Please show every line from the entries that carries the word "clock".

**Given entries:**
________

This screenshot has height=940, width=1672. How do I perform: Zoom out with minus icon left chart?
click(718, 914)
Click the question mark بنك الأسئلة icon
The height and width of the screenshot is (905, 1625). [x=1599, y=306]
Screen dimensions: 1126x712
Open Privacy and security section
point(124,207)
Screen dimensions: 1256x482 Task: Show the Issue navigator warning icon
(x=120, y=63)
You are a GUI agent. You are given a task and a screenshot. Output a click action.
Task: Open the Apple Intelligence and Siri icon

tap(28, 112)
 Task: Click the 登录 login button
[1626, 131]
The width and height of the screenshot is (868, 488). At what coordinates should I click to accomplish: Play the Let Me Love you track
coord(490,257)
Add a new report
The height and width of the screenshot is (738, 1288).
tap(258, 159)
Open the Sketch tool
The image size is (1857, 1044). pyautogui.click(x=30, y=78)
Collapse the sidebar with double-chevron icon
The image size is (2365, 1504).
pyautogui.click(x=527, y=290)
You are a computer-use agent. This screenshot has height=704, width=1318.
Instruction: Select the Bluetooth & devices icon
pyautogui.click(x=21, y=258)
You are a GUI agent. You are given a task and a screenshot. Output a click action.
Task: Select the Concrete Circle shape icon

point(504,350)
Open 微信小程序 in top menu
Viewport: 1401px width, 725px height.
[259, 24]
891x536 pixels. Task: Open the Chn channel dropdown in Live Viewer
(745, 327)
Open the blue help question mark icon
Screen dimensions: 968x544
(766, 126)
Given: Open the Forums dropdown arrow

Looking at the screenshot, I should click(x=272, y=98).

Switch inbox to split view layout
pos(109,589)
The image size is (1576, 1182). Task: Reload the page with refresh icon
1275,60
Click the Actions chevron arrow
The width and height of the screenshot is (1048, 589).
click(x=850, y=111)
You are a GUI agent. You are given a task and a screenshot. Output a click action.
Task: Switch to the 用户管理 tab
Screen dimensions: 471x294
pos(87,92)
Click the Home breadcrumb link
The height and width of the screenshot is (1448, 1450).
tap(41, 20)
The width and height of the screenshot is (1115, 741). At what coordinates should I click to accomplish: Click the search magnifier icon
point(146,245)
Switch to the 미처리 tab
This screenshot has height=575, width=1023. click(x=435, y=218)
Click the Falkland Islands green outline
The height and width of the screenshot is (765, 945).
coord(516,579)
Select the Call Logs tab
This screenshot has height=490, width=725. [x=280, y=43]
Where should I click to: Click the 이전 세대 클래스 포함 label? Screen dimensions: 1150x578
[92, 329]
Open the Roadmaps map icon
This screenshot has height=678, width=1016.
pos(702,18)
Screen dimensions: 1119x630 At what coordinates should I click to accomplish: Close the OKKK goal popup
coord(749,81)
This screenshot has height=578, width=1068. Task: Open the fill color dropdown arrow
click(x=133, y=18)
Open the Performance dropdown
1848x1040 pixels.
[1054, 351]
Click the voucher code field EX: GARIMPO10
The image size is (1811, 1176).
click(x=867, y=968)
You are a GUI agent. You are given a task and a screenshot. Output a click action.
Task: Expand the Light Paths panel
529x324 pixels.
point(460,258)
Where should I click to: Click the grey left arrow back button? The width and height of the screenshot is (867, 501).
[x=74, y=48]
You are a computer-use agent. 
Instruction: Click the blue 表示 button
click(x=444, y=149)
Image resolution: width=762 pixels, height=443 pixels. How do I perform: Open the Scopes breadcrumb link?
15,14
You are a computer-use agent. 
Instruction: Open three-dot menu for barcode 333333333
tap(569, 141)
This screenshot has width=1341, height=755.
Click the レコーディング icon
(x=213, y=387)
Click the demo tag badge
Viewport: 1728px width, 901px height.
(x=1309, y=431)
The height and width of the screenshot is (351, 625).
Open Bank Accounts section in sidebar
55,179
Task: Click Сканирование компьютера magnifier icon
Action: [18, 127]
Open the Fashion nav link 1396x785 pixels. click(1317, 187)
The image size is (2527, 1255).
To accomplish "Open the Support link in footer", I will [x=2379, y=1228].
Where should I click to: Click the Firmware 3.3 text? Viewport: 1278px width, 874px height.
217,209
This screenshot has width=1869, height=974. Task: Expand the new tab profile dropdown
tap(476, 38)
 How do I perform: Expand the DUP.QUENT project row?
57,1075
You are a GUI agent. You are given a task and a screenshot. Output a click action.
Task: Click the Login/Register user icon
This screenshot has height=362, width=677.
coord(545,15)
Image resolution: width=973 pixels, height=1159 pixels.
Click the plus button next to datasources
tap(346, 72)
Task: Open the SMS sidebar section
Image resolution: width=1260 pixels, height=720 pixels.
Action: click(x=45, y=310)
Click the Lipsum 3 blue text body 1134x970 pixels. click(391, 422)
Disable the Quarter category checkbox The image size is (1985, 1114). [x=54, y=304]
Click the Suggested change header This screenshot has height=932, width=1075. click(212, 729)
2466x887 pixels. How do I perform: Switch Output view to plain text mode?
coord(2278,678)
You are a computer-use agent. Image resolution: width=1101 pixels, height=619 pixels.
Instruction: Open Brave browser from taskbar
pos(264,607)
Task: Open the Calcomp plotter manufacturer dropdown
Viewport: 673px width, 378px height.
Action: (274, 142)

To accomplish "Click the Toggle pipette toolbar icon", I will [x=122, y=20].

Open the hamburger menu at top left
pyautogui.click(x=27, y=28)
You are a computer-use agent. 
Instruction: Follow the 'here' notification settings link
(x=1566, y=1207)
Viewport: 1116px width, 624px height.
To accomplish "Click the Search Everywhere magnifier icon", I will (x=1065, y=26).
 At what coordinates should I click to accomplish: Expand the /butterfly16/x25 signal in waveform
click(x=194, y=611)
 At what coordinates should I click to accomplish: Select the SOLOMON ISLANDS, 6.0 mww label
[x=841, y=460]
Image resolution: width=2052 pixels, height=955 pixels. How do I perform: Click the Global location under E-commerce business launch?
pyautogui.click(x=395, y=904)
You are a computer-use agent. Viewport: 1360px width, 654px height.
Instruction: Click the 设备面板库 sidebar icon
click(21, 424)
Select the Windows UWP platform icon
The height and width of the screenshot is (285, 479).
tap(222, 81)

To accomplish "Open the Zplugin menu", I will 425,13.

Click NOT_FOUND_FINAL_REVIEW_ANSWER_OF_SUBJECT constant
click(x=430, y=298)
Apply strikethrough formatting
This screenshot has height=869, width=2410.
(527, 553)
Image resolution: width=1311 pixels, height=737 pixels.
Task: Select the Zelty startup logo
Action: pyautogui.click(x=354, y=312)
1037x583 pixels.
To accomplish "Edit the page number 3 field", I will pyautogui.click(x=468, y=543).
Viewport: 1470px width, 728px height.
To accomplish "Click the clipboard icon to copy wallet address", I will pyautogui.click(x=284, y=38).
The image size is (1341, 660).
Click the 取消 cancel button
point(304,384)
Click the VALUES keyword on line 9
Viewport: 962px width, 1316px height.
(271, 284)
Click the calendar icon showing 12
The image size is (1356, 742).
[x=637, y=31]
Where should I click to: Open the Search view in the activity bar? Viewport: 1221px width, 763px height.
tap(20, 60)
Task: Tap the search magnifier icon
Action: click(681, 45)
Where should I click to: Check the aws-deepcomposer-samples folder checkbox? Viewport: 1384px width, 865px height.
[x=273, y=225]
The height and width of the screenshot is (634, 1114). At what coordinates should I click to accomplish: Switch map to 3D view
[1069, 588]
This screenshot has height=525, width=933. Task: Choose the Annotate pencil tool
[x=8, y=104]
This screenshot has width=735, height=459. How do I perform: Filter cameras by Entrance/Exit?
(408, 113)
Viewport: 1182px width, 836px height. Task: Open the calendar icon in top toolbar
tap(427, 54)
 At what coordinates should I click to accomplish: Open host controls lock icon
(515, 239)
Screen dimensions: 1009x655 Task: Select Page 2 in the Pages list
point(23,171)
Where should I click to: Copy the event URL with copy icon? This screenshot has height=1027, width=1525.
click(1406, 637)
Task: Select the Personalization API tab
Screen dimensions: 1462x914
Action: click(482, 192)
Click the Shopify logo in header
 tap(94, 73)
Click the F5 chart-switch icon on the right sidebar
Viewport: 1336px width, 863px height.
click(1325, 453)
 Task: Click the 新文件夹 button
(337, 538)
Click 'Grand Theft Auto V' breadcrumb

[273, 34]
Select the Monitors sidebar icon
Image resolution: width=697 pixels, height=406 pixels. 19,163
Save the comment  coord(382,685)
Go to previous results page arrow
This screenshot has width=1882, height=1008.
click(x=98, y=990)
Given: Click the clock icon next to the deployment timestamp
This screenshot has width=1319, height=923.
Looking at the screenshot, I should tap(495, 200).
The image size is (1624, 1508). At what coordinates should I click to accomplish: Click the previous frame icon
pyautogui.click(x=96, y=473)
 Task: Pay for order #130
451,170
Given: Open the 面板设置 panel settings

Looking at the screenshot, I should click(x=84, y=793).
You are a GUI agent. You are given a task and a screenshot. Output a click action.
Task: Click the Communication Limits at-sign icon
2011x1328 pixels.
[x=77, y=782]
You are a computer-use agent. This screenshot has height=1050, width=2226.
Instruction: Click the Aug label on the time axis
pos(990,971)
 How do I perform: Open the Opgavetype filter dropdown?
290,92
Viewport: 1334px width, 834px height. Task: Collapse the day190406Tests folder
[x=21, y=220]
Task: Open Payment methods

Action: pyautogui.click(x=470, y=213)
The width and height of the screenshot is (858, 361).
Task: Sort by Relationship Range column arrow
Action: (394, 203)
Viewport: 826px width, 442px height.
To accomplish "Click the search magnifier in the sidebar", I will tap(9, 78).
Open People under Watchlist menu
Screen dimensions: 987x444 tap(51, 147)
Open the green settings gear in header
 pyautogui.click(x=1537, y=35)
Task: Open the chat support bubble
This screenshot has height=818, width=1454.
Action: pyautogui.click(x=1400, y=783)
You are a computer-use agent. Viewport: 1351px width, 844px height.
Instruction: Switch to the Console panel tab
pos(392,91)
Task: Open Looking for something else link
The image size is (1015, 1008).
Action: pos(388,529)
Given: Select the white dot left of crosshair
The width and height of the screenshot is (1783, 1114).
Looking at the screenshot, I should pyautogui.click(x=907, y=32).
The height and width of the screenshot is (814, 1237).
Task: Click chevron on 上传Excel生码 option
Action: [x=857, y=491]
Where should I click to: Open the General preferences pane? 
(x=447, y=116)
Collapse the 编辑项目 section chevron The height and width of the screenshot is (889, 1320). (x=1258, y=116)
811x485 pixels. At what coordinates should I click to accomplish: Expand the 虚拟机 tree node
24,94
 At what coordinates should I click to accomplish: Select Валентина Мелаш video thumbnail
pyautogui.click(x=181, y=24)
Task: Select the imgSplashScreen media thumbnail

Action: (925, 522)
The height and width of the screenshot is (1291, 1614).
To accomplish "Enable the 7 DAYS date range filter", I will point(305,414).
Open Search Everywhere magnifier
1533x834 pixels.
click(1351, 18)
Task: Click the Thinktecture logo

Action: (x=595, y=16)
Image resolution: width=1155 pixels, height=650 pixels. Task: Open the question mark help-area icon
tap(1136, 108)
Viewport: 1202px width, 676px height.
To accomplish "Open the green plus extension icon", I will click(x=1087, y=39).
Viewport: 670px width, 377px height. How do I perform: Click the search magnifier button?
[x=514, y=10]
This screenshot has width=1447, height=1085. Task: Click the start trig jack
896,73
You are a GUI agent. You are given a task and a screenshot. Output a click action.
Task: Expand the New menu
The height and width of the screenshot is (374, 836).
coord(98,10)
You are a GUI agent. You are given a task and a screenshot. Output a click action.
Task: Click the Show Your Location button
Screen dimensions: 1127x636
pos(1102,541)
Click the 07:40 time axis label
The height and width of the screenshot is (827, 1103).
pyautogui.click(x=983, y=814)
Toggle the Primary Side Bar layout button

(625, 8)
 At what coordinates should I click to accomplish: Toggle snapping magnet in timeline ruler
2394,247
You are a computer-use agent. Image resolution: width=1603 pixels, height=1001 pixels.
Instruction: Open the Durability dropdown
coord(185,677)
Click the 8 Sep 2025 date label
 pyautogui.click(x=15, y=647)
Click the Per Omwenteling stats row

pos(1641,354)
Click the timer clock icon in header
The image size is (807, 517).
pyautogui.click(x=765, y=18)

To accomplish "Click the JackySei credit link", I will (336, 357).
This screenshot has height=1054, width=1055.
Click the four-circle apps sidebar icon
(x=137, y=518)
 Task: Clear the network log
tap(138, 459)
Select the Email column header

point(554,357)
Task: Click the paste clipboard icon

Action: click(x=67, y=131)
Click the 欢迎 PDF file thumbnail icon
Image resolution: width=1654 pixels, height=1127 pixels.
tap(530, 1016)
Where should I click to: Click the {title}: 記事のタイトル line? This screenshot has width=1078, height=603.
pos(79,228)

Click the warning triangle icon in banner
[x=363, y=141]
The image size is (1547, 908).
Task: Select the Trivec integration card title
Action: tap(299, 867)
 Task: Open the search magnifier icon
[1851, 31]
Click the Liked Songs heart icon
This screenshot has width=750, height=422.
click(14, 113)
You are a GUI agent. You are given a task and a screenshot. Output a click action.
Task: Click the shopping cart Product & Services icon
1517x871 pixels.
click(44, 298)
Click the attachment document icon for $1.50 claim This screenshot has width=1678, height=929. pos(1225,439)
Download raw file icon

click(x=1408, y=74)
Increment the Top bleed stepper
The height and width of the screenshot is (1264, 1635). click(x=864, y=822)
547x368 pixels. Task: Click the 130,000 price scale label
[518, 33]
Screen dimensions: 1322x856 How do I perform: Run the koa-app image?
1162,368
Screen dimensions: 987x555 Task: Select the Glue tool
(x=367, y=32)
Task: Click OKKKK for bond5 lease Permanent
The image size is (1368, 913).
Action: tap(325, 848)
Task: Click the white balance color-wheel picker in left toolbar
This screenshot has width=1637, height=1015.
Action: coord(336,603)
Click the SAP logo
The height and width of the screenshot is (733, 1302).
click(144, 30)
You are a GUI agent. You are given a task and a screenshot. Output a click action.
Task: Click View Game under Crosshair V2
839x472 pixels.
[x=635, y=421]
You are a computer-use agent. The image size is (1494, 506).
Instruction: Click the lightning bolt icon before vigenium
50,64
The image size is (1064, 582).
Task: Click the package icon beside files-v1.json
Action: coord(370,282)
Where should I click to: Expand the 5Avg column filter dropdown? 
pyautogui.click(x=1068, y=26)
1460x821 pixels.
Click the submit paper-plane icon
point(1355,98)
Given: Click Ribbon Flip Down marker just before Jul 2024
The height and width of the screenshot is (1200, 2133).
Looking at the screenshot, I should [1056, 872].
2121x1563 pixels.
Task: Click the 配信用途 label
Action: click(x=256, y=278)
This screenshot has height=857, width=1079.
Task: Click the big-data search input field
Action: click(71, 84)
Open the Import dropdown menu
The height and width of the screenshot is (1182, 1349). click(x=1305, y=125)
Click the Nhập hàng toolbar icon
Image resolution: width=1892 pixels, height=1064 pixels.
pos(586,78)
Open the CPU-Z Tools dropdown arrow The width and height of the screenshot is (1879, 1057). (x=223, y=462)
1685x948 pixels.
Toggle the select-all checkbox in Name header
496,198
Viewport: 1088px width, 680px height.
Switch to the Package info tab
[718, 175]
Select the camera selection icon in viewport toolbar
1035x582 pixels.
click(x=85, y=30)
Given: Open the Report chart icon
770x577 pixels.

________

**Solution:**
Given: Click the clock icon next to the deployment timestamp
Click the timer clock icon in header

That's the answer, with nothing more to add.